- **Activity 1**:
In the condolence thread, who went with the first poster to do the formal identification at the hospital morgue?
- **Activity 2**:
In the condolence thread, rewrite the part that opens with the words "## Fiver (Nov" and closes with "and yourself Claire.", putting "beloved Dad" in place of "precious Dad".

I'm overwhelmed by your kindness, thank you it means so much. It might seem odd, but being on here and reading happy posts about cockapoos helps, it's displacement activity I guess. My Dad was a wonderful man and i was honoured and privileged to have had him as my dad and as a Grandad to my two girls. Today was rough as I had to do the formal ID at the hospital morgue, my two sisters came with me as we felt it would be too difficult for Mum. The inquest will be at least six months away but we have permission for the funeral to take place which is something at least. Thanks once again everyone xxxx


----------



## lovecockapoo (Nov 26, 2011)

I lost both of my parents within a few years of each other when I was very young.

I can't pretend to know how much hurt you are feeling at the moment, but can assure you that slowly day by day it gets easier.

Thinking of you and sending big hugs. Xx


----------



## JoJo (Mar 2, 2011)

Claire, so very sorry to hear about your dad ... you have enough going on at the moment and your breeder will care for Woody for as long as it takes .. your family needs you and you need them too right now .. Woody will be there when you are ready ... sending a big warm hug xxx


----------



## Turi (Jun 28, 2011)

Thinking of you during this terribly hard time Claire. xxx


----------



## Fiver (Nov 26, 2011)

Claire
I am so very sorry to hear of the sad loss of your precious Dad.It's an awful time for you and your family and you must be numb with shock. You speak so lovingly of him and I am sure he was as proud of you as you are of him. Take care of each other and yourself Claire.

Val xx


----------



## zed (Jan 20, 2012)

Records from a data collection
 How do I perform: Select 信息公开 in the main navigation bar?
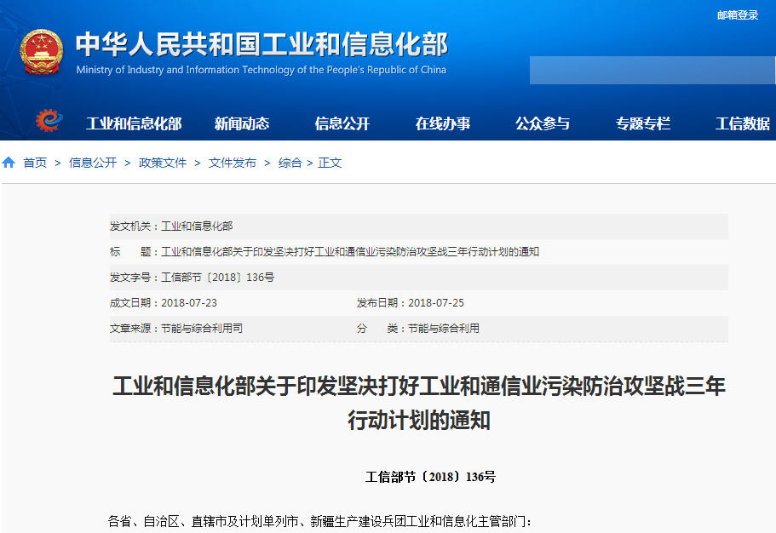342,123
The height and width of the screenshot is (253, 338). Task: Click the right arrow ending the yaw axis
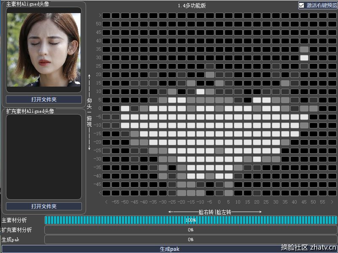332,202
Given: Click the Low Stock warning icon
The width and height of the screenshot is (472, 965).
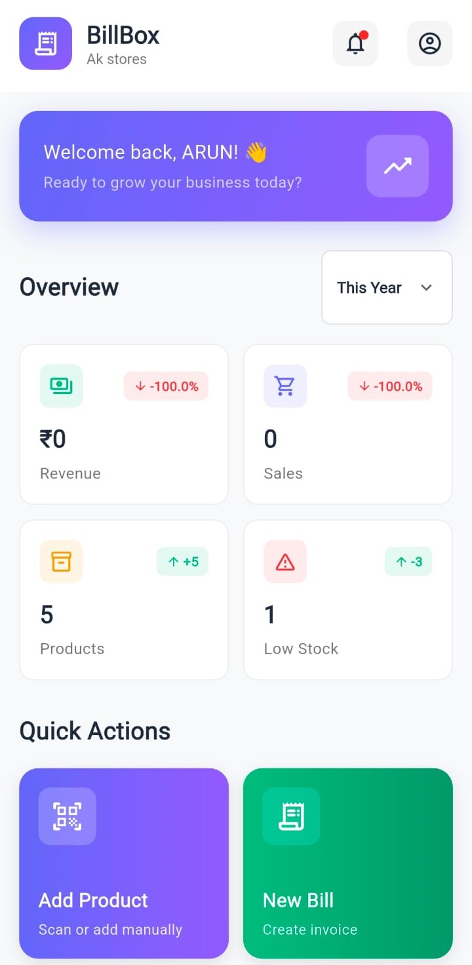Looking at the screenshot, I should coord(285,561).
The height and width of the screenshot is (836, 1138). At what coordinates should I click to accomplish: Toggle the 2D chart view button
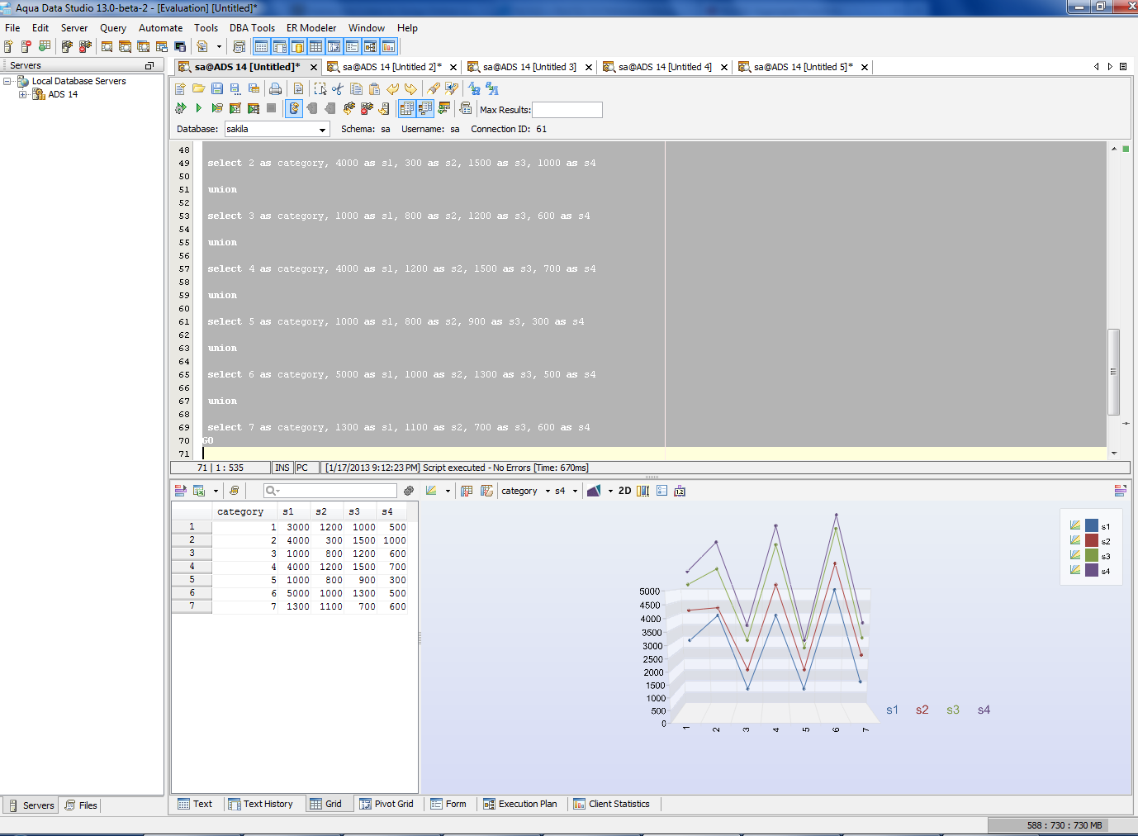[624, 491]
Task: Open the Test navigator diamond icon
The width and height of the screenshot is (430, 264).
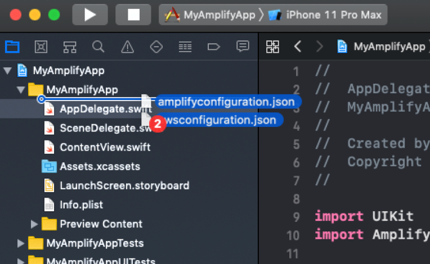Action: pyautogui.click(x=156, y=47)
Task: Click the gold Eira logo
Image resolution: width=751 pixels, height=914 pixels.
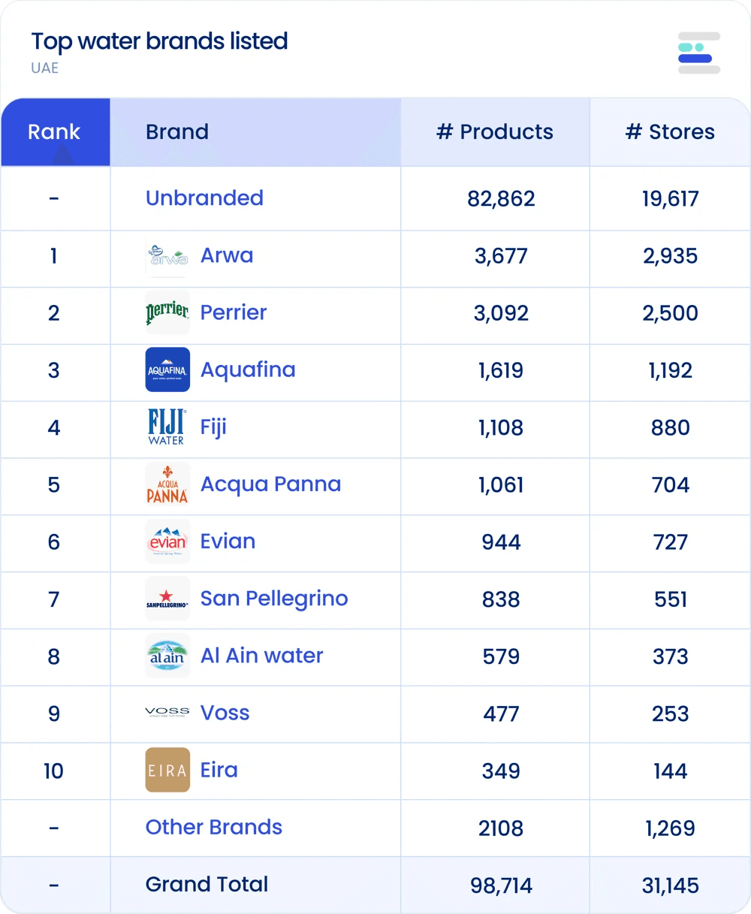Action: [x=167, y=770]
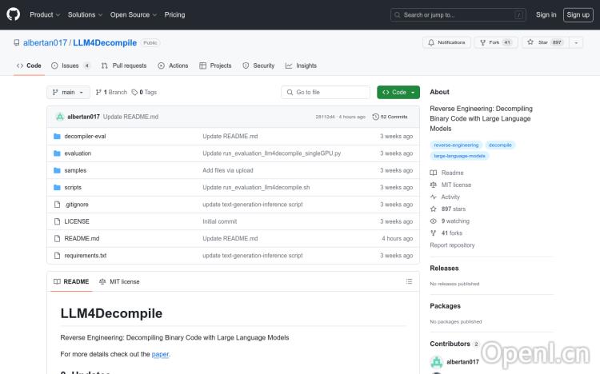Click the Notifications bell button
Screen dimensions: 600x374
446,42
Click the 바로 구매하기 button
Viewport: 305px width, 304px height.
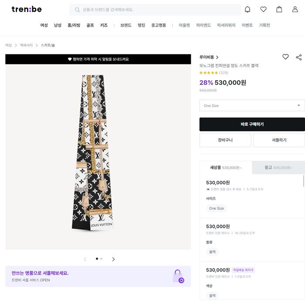click(252, 124)
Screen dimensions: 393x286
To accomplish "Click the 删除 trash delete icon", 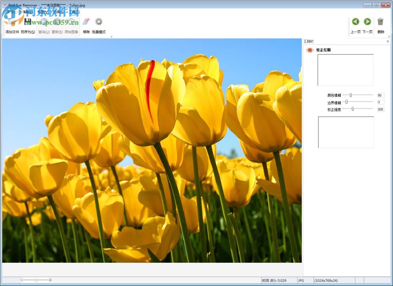I will [x=380, y=21].
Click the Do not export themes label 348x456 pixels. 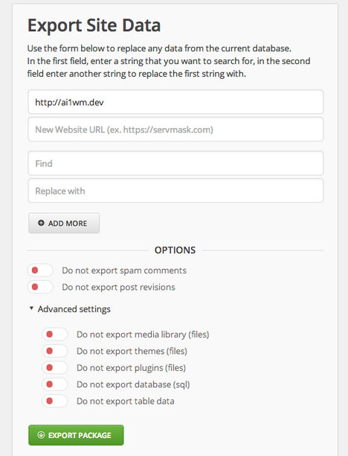(x=132, y=351)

- **Worked solution 1**:
The poster's two sisters.

- **Worked solution 2**:
## Fiver (Nov 26, 2011)

Claire
I am so very sorry to hear of the sad loss of your beloved Dad.It's an awful time for you and your family and you must be numb with shock. You speak so lovingly of him and I am sure he was as proud of you as you are of him. Take care of each other and yourself Claire.